One of the report's central conclusions is that efforts to gain more control over AI systems can increase technical complexity. More than half of organisations cited integration complexity as their top challenge, highlighting the difficulty of coordinating data, models, cloud environments, security measures and partners across a broader technology stack.

That finding suggests private and sovereign AI may depend less on complete independence than on careful orchestration across multiple suppliers and internal teams. Businesses seeking tighter control over data and model operations may still need a network of cloud, infrastructure and software providers to make those systems work in practice.

The research also points to a gap between awareness and execution. While most respondents acknowledge the importance of private and sovereign AI, far fewer appear ready to commit resources and redesign systems in the near term.

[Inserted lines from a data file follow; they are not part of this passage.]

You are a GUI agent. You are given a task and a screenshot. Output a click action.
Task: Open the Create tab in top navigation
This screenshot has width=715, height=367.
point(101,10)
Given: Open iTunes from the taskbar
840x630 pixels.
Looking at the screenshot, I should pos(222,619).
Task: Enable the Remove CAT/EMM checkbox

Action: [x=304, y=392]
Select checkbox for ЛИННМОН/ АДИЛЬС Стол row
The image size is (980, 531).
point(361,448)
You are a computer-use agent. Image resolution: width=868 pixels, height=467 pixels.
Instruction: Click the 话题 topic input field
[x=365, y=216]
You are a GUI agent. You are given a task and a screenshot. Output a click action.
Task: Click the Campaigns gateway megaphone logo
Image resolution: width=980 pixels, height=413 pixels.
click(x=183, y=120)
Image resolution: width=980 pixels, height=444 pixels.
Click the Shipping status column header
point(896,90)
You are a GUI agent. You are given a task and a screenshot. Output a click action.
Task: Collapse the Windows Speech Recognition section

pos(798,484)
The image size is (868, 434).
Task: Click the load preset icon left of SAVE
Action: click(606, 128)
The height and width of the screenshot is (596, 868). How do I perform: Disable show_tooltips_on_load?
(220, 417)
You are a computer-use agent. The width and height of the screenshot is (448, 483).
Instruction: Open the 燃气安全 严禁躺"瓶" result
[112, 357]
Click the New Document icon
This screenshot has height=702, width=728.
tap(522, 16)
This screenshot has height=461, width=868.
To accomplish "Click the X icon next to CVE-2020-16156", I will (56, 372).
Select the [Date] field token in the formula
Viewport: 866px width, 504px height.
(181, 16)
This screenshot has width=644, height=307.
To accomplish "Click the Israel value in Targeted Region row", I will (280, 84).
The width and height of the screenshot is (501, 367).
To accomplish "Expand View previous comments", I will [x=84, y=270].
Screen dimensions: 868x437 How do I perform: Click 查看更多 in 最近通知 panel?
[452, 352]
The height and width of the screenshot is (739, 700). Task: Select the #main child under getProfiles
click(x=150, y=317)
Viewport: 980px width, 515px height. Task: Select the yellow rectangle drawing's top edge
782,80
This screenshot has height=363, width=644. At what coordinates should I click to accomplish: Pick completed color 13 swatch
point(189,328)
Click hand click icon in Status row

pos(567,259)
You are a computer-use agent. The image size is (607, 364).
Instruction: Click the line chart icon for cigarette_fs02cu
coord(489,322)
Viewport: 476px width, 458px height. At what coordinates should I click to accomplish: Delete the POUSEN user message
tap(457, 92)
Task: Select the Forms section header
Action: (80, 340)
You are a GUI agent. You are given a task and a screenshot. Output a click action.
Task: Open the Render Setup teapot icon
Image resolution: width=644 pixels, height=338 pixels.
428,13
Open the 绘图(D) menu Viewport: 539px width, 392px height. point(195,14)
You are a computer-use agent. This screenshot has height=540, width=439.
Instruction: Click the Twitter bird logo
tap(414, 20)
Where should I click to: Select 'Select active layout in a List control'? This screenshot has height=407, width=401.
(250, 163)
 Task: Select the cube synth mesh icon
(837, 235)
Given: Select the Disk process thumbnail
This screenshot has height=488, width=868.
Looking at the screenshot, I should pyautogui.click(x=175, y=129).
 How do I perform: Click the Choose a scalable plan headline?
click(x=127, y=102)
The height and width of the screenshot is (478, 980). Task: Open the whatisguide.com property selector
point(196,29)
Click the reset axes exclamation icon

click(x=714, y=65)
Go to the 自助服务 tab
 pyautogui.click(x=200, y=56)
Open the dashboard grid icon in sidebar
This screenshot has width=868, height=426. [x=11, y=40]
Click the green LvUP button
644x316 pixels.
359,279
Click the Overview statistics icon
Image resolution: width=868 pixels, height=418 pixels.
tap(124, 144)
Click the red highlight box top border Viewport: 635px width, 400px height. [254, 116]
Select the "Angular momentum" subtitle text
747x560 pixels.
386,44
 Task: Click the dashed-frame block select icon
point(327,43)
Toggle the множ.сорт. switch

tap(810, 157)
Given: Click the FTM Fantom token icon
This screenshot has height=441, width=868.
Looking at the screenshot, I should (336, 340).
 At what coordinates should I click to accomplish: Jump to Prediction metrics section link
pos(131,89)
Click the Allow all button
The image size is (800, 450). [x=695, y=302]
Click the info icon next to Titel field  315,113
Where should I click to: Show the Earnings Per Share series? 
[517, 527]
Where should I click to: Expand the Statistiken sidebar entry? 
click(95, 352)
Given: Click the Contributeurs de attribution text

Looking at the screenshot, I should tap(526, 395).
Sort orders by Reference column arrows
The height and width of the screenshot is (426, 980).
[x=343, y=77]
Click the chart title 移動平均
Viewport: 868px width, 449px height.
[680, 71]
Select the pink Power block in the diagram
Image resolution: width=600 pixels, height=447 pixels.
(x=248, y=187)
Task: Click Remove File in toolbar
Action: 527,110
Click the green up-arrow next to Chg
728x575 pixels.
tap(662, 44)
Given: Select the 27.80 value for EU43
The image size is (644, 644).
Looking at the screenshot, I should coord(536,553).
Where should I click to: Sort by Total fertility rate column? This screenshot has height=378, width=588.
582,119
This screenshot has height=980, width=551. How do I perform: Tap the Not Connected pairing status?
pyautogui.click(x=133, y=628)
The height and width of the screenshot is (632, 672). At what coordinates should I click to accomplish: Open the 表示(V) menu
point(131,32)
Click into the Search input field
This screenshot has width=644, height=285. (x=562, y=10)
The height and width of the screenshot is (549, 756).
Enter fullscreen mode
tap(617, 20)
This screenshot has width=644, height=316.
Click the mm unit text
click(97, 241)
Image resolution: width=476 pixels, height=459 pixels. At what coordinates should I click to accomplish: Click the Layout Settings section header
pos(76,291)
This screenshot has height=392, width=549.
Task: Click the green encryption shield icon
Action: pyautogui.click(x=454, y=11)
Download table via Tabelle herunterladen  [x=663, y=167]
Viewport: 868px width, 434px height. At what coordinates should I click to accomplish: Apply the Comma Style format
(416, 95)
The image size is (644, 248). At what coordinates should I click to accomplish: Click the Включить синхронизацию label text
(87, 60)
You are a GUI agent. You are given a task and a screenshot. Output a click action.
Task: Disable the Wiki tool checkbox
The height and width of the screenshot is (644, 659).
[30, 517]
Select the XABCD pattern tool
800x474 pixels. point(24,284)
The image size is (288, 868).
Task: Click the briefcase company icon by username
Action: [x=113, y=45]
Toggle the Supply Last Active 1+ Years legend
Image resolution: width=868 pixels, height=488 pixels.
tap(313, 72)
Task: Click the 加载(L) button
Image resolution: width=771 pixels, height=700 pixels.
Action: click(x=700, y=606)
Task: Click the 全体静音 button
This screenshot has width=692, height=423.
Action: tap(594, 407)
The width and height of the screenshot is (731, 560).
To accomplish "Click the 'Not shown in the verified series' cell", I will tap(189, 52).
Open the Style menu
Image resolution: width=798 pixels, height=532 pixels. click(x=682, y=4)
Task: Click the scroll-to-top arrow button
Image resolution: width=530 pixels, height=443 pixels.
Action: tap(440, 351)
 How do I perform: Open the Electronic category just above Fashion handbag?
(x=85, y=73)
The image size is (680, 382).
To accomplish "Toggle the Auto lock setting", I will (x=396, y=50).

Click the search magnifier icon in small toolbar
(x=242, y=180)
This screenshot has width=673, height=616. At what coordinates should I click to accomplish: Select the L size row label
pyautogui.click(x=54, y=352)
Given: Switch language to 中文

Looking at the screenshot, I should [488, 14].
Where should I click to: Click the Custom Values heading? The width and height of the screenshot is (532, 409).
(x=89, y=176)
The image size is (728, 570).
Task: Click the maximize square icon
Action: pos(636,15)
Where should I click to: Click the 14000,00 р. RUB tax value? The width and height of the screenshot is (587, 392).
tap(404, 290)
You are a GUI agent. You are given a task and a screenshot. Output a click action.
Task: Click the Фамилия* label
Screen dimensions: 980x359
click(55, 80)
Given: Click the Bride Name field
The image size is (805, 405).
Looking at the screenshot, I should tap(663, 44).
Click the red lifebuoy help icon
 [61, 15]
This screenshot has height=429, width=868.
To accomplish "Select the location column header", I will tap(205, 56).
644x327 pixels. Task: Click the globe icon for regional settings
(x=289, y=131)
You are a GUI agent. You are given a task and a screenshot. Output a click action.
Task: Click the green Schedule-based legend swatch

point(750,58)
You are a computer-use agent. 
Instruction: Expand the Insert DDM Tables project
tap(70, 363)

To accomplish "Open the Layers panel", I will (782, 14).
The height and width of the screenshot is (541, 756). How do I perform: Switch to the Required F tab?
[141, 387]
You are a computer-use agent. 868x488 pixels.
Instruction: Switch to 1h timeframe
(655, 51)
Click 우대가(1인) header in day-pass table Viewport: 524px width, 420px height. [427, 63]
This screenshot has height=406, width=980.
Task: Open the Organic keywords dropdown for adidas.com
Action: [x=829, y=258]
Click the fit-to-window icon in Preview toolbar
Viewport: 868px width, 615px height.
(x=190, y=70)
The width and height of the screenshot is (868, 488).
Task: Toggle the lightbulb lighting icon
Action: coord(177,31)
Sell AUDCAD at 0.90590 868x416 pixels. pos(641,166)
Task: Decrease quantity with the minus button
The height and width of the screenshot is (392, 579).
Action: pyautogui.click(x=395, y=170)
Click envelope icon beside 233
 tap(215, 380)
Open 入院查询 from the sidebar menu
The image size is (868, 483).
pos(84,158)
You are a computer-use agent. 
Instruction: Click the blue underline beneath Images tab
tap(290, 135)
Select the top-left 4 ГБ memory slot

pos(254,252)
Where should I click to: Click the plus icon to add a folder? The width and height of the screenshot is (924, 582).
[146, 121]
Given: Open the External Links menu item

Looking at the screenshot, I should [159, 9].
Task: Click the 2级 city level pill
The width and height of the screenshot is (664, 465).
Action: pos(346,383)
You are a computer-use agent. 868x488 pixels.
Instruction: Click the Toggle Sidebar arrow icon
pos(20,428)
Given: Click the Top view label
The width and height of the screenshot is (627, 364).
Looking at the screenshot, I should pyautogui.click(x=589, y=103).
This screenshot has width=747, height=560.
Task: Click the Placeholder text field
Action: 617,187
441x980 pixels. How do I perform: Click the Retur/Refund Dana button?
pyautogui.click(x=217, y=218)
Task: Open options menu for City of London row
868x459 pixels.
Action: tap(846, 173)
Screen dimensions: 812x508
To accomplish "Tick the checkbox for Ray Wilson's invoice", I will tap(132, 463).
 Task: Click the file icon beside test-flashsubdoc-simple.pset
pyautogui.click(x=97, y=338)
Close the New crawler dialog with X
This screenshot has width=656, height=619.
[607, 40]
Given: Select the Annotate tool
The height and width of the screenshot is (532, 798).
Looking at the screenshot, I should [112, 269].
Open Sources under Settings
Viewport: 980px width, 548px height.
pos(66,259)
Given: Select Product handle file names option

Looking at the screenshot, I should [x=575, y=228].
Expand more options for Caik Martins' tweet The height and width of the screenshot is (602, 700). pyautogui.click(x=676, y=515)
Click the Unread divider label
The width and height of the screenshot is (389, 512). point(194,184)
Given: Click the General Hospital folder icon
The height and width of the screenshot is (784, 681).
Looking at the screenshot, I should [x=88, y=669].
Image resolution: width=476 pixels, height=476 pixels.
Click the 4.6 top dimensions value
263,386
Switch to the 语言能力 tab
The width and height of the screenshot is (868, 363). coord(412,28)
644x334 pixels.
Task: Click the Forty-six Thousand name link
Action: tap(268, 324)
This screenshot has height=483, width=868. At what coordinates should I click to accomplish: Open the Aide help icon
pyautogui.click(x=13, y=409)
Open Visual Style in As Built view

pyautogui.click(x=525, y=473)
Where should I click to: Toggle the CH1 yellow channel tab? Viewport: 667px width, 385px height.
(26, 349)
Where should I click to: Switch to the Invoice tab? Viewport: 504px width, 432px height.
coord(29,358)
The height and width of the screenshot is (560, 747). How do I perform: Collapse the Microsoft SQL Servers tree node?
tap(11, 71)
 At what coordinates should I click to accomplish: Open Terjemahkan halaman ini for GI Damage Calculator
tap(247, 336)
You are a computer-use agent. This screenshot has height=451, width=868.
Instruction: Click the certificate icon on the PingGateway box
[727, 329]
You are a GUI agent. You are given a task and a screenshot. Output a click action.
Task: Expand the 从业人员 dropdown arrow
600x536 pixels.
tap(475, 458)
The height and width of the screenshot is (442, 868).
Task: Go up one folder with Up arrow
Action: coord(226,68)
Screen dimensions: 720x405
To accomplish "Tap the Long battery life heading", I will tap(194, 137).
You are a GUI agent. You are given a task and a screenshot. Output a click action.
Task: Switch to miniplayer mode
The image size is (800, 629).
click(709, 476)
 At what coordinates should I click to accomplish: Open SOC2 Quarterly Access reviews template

For large companies, the issue has commercial as well as technical implications. Enterprises operating across many countries often need to balance global scale with local regulation, and AI workloads can intensify that conflict because they rely on large, often continuous flows of data.

NTT DATA, which describes itself as a USD $30 billion business and technology services group, said organisations that respond early are better placed to operate in regulated, distributed and data-sensitive environments. The survey findings suggest companies that delay architectural changes may find it harder to turn AI investment into broader deployment.

Among the clearest figures in the study was the low level of confidence in cloud security. Only 38% of respondents said they felt highly confident in their current posture, underlining the operational concerns businesses face as they rethink where AI runs and who controls the underlying data.